From the Register:
Republican Sen. Charles Grassley of Iowa said today that when Democrats criticize the war in Iraq, it has a "demoralizing impact on our troops."
Further down in the story:
He added: "It's my recall that in World War II, we didn't have Republicans criticizing Franklin Roosevelt."
At the end of World War II, Grassley was 12, so he's hardly in a place to say he read the papers every day to scan for dissent. But that's neither here nor there. This is terrible on several levels.
1) There are legitimate arguments to be made on whether or not we should have ever gone to Iraq, whether or not we should be there anymore, and whether or not we should make a plan to leave someday. This isn't World War II. There's no clear-cut need to be in Iraq right now. And anyone who compares the two needs to be beaten with the history books they obviously haven't read.

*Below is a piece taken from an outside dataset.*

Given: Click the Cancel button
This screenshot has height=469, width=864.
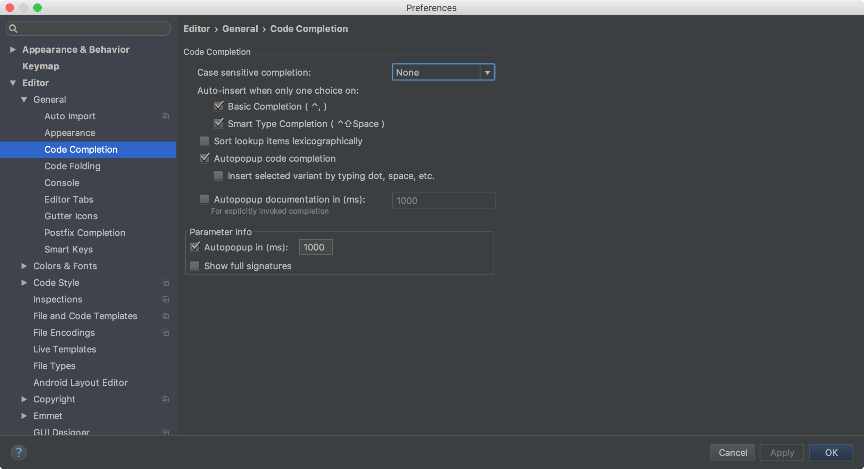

2) This is a thinly veiled attempt to take away debate on an issue where Republicans are losing ground. The midterm elections are 55 days away. Of course Grassley wants Democrats to stop talking about the war. I'm sure he'd love to have them stop talking about the minimum wage, health care and education, too.
3) This will work on people with blind patriotism. The "Why do you hate our troops?" people will be all over this in all their stupid glory. If Grassley had said, "Don't talk about high gas prices, it demoralizes our oil companies," he'd be laughed out of the room. If he had said, "Don't talk about Medicare, it demoralizes our health care workers," someone would have thrown something at him. But by combining the phrases "Support our troops" and "stop debating," he's created a wedge.
I support our troops. I don't support using them to gather votes.
UPDATE: The Register story has been updated to show a response from Tom Harkin.